● **SET TASK**: Lay out every line of the records below as a Markdown table with two columns, Row and Line, skipping any blank lines. Leave the pictures out of the table.

◆ ◆ ◆ ◆ ◆ ◆ ◆

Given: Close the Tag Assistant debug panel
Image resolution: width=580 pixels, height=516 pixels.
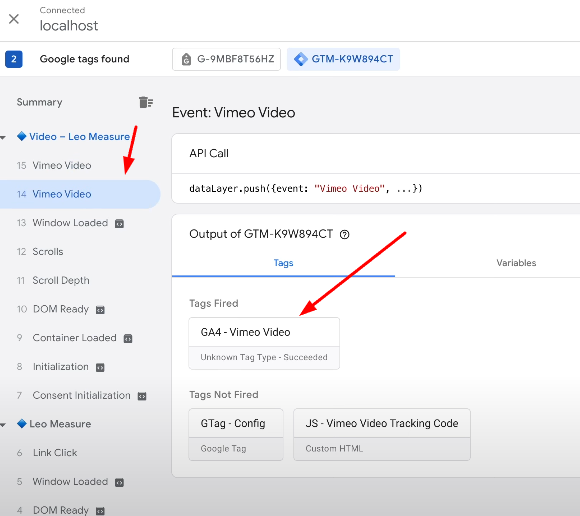Looking at the screenshot, I should point(14,19).
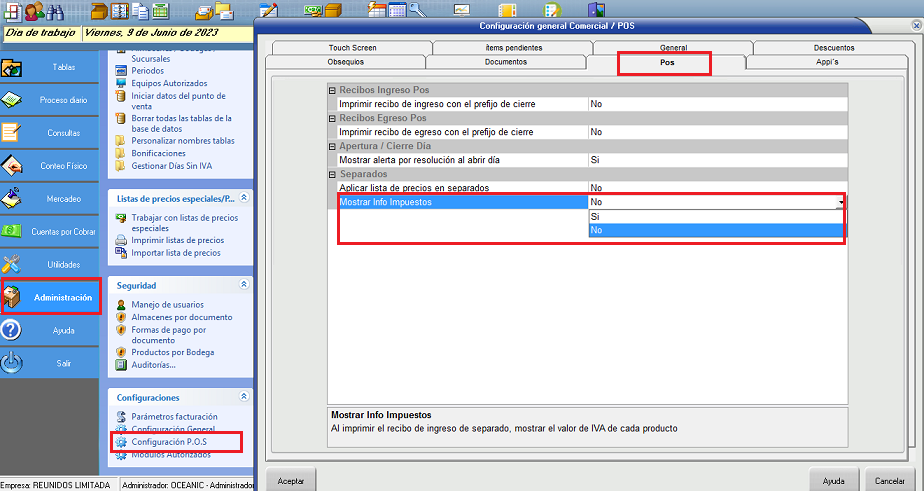Open the Mostrar Info Impuestos dropdown arrow
This screenshot has width=924, height=491.
pyautogui.click(x=841, y=202)
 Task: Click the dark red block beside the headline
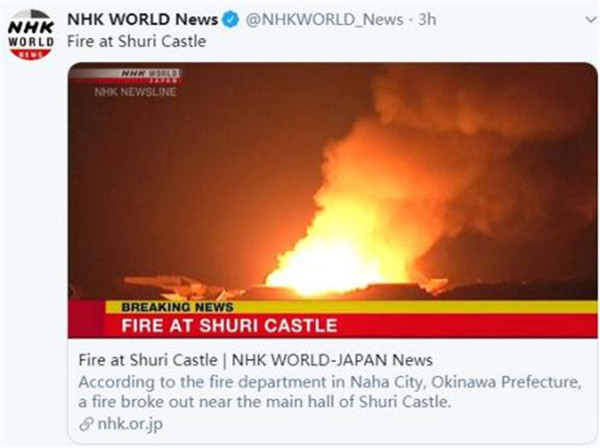[x=86, y=318]
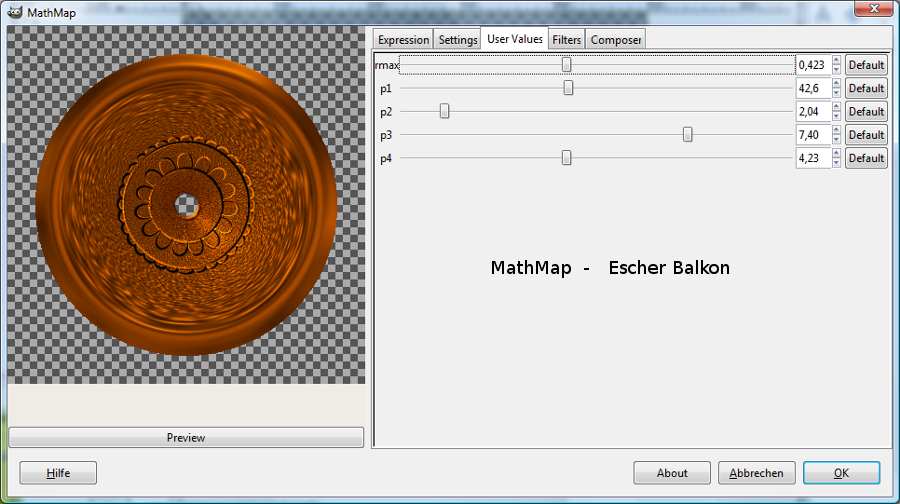
Task: Increase rmax value with up stepper arrow
Action: click(x=837, y=61)
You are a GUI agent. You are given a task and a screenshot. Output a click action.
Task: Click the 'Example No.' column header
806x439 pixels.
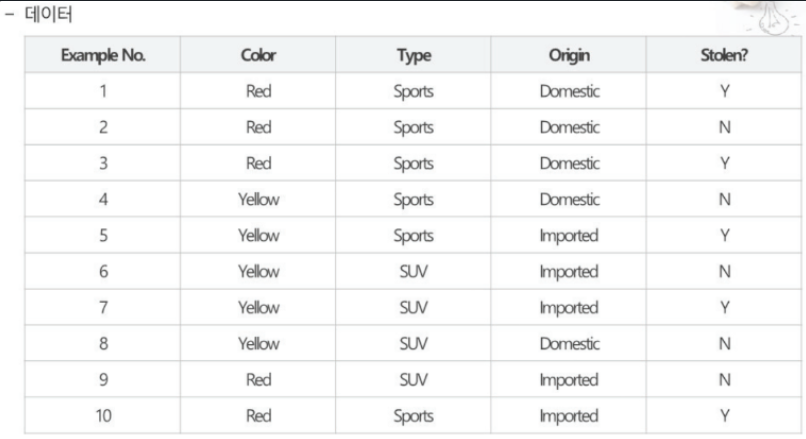click(x=103, y=56)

◆ ◆ ◆ ◆ ◆ ◆ ◆

● **FINISHED TASK**:
| Row | Line |
|---|---|
| 1 | Given: Close the Tag Assistant debug panel |
| 2 | Image resolution: width=580 pixels, height=516 pixels. |
| 3 | Looking at the screenshot, I should point(14,19). |
| 4 | Open the Mostrar Info Impuestos dropdown arrow |
| 5 | This screenshot has width=924, height=491. |
| 6 | pyautogui.click(x=841, y=202) |
| 7 |  Task: Click the dark red block beside the headline |
| 8 | [x=86, y=318] |
| 9 | Task: Increase rmax value with up stepper arrow |
| 10 | Action: click(x=837, y=61) |
| 11 | You are a GUI agent. You are given a task and a screenshot. Output a click action. |
| 12 | Task: Click the 'Example No.' column header |
| 13 | 806x439 pixels. |
| 14 | click(x=103, y=56) |